- _What you are asked to do_: Would you set down every entry shown below, precisely as written?

+++ Listed records

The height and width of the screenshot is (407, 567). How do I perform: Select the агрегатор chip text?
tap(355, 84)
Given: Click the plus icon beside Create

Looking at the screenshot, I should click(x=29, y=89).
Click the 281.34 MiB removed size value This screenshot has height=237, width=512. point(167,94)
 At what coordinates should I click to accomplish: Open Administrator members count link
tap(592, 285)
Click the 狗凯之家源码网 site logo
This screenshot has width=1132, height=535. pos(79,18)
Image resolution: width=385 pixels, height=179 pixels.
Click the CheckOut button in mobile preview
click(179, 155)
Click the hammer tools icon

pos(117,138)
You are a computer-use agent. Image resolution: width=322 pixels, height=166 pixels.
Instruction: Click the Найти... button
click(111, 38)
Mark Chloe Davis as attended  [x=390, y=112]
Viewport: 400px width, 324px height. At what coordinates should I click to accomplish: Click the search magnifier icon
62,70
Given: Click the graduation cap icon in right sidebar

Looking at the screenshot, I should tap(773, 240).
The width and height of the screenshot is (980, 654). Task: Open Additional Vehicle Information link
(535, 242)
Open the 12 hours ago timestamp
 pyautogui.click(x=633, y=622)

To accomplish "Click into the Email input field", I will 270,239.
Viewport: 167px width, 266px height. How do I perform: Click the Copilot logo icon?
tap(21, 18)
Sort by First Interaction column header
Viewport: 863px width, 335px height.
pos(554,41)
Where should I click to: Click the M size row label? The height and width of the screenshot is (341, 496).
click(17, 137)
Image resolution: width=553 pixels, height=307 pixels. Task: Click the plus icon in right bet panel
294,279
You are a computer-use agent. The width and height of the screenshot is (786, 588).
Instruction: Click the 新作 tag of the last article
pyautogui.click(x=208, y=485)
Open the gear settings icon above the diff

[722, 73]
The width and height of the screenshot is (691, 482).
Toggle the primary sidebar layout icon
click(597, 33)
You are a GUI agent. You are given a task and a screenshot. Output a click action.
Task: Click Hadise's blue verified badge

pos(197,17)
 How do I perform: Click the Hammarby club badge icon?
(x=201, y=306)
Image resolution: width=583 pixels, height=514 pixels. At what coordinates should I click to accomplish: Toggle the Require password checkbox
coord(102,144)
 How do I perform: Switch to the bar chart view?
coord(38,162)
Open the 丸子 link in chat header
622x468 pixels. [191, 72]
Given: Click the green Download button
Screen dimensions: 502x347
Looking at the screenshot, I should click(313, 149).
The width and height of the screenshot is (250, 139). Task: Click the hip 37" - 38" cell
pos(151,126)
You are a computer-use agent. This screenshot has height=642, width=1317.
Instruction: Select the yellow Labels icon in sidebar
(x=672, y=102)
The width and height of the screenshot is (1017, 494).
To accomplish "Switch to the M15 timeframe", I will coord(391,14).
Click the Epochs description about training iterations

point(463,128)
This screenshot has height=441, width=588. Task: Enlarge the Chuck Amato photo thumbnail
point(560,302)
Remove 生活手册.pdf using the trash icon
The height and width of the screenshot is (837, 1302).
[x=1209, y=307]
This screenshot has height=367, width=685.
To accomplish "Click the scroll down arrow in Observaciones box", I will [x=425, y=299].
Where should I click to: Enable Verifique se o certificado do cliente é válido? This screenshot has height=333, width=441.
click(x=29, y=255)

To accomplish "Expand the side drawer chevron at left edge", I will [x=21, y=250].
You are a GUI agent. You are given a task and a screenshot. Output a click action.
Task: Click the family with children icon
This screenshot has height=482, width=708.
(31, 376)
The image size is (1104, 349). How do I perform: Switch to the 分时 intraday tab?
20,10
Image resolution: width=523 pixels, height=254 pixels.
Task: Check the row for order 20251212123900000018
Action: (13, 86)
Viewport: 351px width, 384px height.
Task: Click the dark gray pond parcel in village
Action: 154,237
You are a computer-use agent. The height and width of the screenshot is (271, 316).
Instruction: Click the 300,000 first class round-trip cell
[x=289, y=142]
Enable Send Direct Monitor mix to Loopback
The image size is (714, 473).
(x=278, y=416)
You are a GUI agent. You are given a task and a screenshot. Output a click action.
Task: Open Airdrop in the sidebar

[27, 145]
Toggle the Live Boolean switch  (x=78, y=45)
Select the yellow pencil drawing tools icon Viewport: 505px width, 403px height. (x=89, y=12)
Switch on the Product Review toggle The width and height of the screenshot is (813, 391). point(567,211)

++++++

- _Result of this exercise_:
The height and width of the screenshot is (407, 567). How do I perform: Select the агрегатор chip text?
tap(355, 84)
Given: Click the plus icon beside Create

Looking at the screenshot, I should click(x=29, y=89).
Click the 281.34 MiB removed size value This screenshot has height=237, width=512. point(167,94)
 At what coordinates should I click to accomplish: Open Administrator members count link
tap(592, 285)
Click the 狗凯之家源码网 site logo
This screenshot has width=1132, height=535. pos(79,18)
Image resolution: width=385 pixels, height=179 pixels.
Click the CheckOut button in mobile preview
click(179, 155)
Click the hammer tools icon

pos(117,138)
You are a computer-use agent. Image resolution: width=322 pixels, height=166 pixels.
Instruction: Click the Найти... button
click(111, 38)
Mark Chloe Davis as attended  [x=390, y=112]
Viewport: 400px width, 324px height. At what coordinates should I click to accomplish: Click the search magnifier icon
62,70
Given: Click the graduation cap icon in right sidebar

Looking at the screenshot, I should tap(773, 240).
The width and height of the screenshot is (980, 654). Task: Open Additional Vehicle Information link
(535, 242)
Open the 12 hours ago timestamp
 pyautogui.click(x=633, y=622)

To accomplish "Click into the Email input field", I will 270,239.
Viewport: 167px width, 266px height. How do I perform: Click the Copilot logo icon?
tap(21, 18)
Sort by First Interaction column header
Viewport: 863px width, 335px height.
pos(554,41)
Where should I click to: Click the M size row label? The height and width of the screenshot is (341, 496).
click(17, 137)
Image resolution: width=553 pixels, height=307 pixels. Task: Click the plus icon in right bet panel
294,279
You are a computer-use agent. The width and height of the screenshot is (786, 588).
Instruction: Click the 新作 tag of the last article
pyautogui.click(x=208, y=485)
Open the gear settings icon above the diff

[722, 73]
The width and height of the screenshot is (691, 482).
Toggle the primary sidebar layout icon
click(597, 33)
You are a GUI agent. You are given a task and a screenshot. Output a click action.
Task: Click Hadise's blue verified badge

pos(197,17)
 How do I perform: Click the Hammarby club badge icon?
(x=201, y=306)
Image resolution: width=583 pixels, height=514 pixels. At what coordinates should I click to accomplish: Toggle the Require password checkbox
coord(102,144)
 How do I perform: Switch to the bar chart view?
coord(38,162)
Open the 丸子 link in chat header
622x468 pixels. [191, 72]
Given: Click the green Download button
Screen dimensions: 502x347
Looking at the screenshot, I should click(313, 149).
The width and height of the screenshot is (250, 139). Task: Click the hip 37" - 38" cell
pos(151,126)
You are a computer-use agent. This screenshot has height=642, width=1317.
Instruction: Select the yellow Labels icon in sidebar
(x=672, y=102)
The width and height of the screenshot is (1017, 494).
To accomplish "Switch to the M15 timeframe", I will coord(391,14).
Click the Epochs description about training iterations

point(463,128)
This screenshot has height=441, width=588. Task: Enlarge the Chuck Amato photo thumbnail
point(560,302)
Remove 生活手册.pdf using the trash icon
The height and width of the screenshot is (837, 1302).
[x=1209, y=307]
This screenshot has height=367, width=685.
To accomplish "Click the scroll down arrow in Observaciones box", I will [x=425, y=299].
Where should I click to: Enable Verifique se o certificado do cliente é válido? This screenshot has height=333, width=441.
click(x=29, y=255)

To accomplish "Expand the side drawer chevron at left edge", I will [x=21, y=250].
You are a GUI agent. You are given a task and a screenshot. Output a click action.
Task: Click the family with children icon
This screenshot has height=482, width=708.
(31, 376)
The image size is (1104, 349). How do I perform: Switch to the 分时 intraday tab?
20,10
Image resolution: width=523 pixels, height=254 pixels.
Task: Check the row for order 20251212123900000018
Action: (13, 86)
Viewport: 351px width, 384px height.
Task: Click the dark gray pond parcel in village
Action: 154,237
You are a computer-use agent. The height and width of the screenshot is (271, 316).
Instruction: Click the 300,000 first class round-trip cell
[x=289, y=142]
Enable Send Direct Monitor mix to Loopback
The image size is (714, 473).
(x=278, y=416)
You are a GUI agent. You are given a task and a screenshot. Output a click action.
Task: Open Airdrop in the sidebar

[27, 145]
Toggle the Live Boolean switch  (x=78, y=45)
Select the yellow pencil drawing tools icon Viewport: 505px width, 403px height. (x=89, y=12)
Switch on the Product Review toggle The width and height of the screenshot is (813, 391). point(567,211)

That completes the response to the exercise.